**STUDY TEXT:**
A pet owner is pleading for urgent modifications to be made to all paper shredders after her beloved Jack Russell’s tongue was almost amputated.
Liz Beech was shredding documents and had turned her back for a moment when the inquisitive terrier, a cherished family pet, starting sniffing and licking the machine, which quickly set off its cutting mechanism.
Mrs Beech rushed five-year old Pod to her vets, the Prince Bishop Veterinary Hospital in Leadgate near Consett, after she heard him yelp and saw blood rapidly filling his mouth.
Experienced vets at the practice, including principal vet Jacqui Molyneux – one of only 200 practitioners in the UK holding the specialist Royal College of Veterinary Surgeons (RCVS) Certificate in Small Animal Surgery – were shocked by the state of poor Pod’s tongue.
Ms Molyneux said: “It certainly looked a huge challenge, as Pod’s tongue was literally in slices. We kept him in overnight after initially sewing the tongue, but the stitches worked loose during the night so I decided to staple the tongue.”
After a further nights stay in the hospital, Pod was released, and while initially finding eating and drinking very difficult, the pet’s condition slowly improved after he had the staples removed nine days later.

**SOURCE MATERIAL:**

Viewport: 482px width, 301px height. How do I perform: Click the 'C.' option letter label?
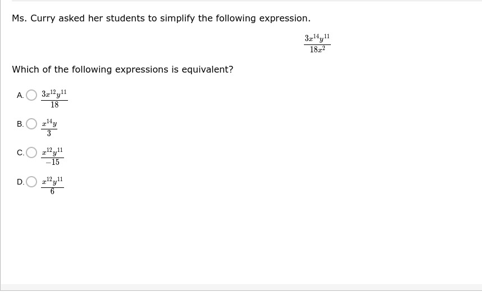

**EXERCISE BRIEF:** Reproduce the shredder article above word for word, beginning at the words "A pet owner" and stopping after "its cutting mechanism.".

**EXERCISE ANSWER:**
A pet owner is pleading for urgent modifications to be made to all paper shredders after her beloved Jack Russell’s tongue was almost amputated.
Liz Beech was shredding documents and had turned her back for a moment when the inquisitive terrier, a cherished family pet, starting sniffing and licking the machine, which quickly set off its cutting mechanism.